Payless (formerly known as Payless ShoeSource Inc.) is an international discount footwear chain. Established in 1956 by cousins Louis and Shaol Pozez, Payless was a privately held company owned by Blum Capital, and Golden Gate Capital. In 1961, it became a public company as the Volume Shoe Corporation which merged with The May Department Stores Company in 1979. In the 1980s, Payless was widely known in the U.S. for its Pro Wings line of discount sneakers, which often had Velcro straps instead of laces. In 1996, Payless became an independent publicly held company. In 2004, Payless announced it would exit the Parade chain and would close 100 Payless Shoe outlets. On August 17, 2007, the company acquired the Stride Rite Corporation and changed its name to Collective Brands, Inc. The company had a total revenue for 2011 of US$ 3.4 billion. The company also has a stunt premium banner, Palessi Shoes. Payless is currently owned by a group of investors led by Alden Global Capital and Axar Capital Management.

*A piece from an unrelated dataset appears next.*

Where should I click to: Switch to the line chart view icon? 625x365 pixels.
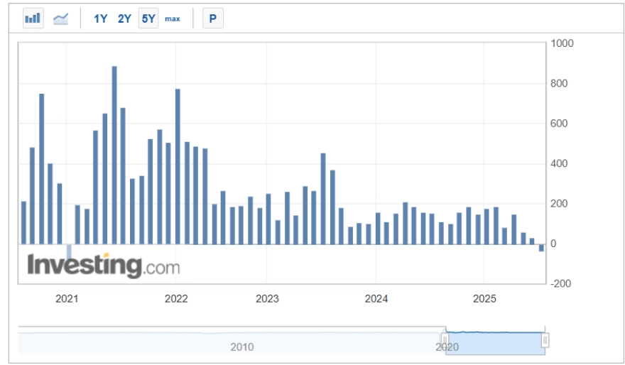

It was announced on May 1, 2012, that the company would be purchased by Wolverine World Wide, Blum Capital, and Golden Gate Capital for US$1.32 billion. On December 13, 2016 it was reported that all Payless shoe stores were to be closed in Australia with the loss of 730 jobs. On July 14, 2014, Authentic Brands Group acquired some assets from Payless's division Collective Licensing International, LLC, which included brands such as Airwalk, Hind sports clothing, Vision Street Wear, and Above The Rim.

In 2019, North American stores including their e-commerce platform filed for bankruptcy. The filing excluded stores outside of North America, which will continue to operate. Payless emerged from bankruptcy on January 16, 2020, and on August 18, 2020, Payless officially dropped 'ShoeSource' from its name, and launched its e-commerce website.



History

Acquisitions

Circa 1962–63, Volume Shoe company purchased the original Hill Brothers Shoe Company based in Kansas City, Missouri and converted all 25 of their stores to the "Payless" name. In 1971, Volume Shoe obtained the second Hill Brothers Shoe Store chain that was started in St. Louis, Mo in 1956 by Al Melnick and Sol Nathanson with the assistance and aid of the original Hill Brothers in Kansas City. The St. Louis version of "'Hill Brothers Self Service Shoe Store'" went from 3 to 103 stores in the Midwest and South between 1956 and 1971. Volume Shoe originally operated the 103 stores under the "Hill Brothers Self Service" name.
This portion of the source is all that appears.